Apropos Reisen: Die Eltern Schlembach sind auch schon viel herumgekommen – Schlembach senior war mit seiner Frau (und wahrscheinlich auch mit seinen kurzen Hosen) bereits in Usbekistan, Sansibar und Armenien. „Ohne Englisch!“, wie er mit leuchtenden Augen betont. Auch das ist man als Sommereiner: stolz auf die eigene Ausgangsbasis und wie weit man damit kommt. Und Dorfskandale? Wie steht’s damit, frage ich. Mario muss nachdenken. Ja, ein früherer Feuerwehrhauptmann hat seine Skiurlaube aus der Betriebskasse finanziert. Zusammen mit einem Brandstifter von der Feuerwehrtruppe des Nachbarortes schaffte man es damit sogar in die Schlagzeilen der Niederösterreichischen Nachrichten.
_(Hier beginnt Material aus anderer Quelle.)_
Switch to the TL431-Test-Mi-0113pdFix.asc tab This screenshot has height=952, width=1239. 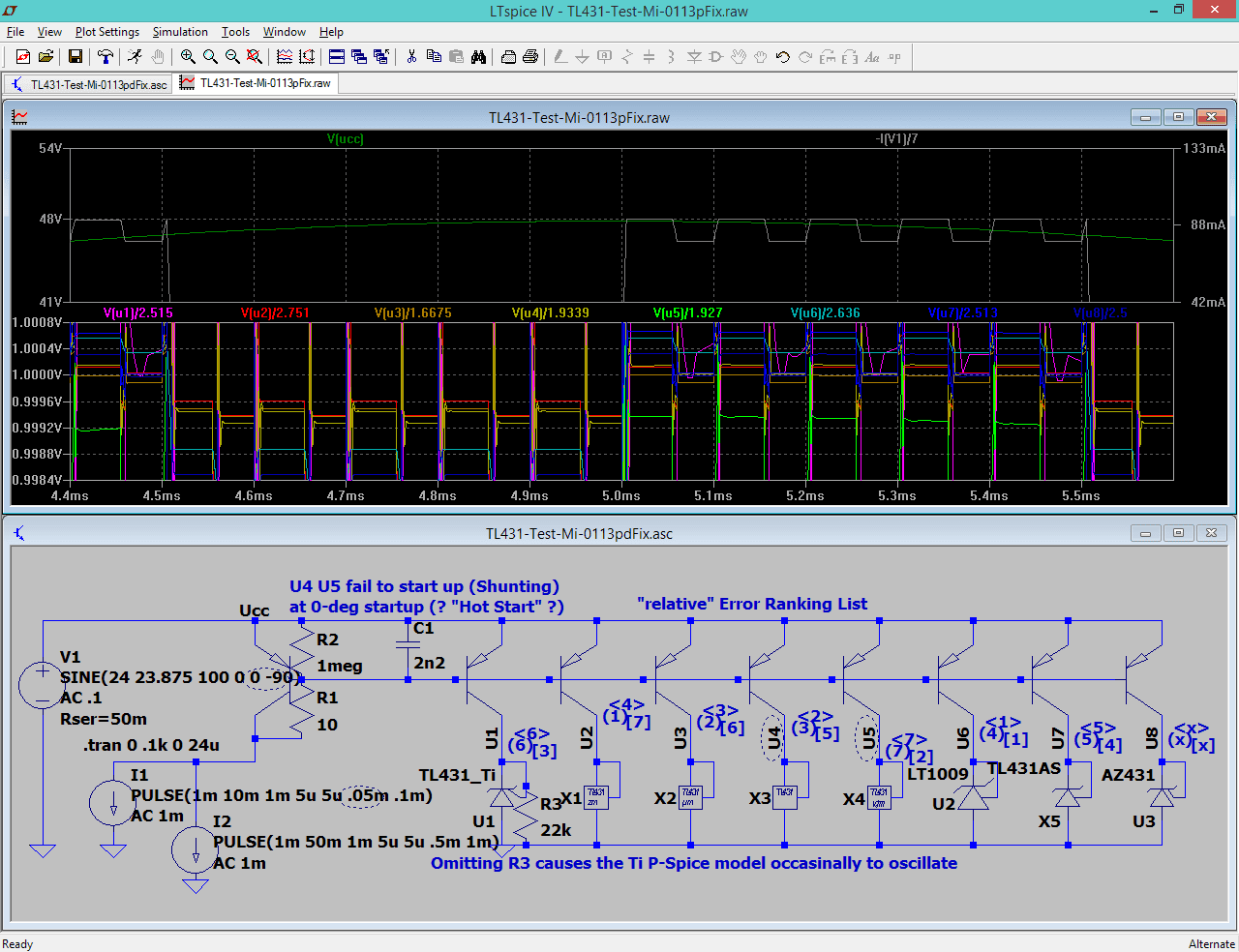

Inzwischen sitzen wir im Gasthaus. Dienstag ist Schnitzeltag. An jedem Tisch wartet ein einzelner Gast vor seinem Bier. Geredet wird nicht. Im Vergleich zum permanenten Ins-Handy-Geplapper in den Wiener Öffis ist das verdammt angenehm. Marios Mutter stellt uns frische Omeletts auf den Tisch, die der Koch aus ihren Eiern gemacht hat.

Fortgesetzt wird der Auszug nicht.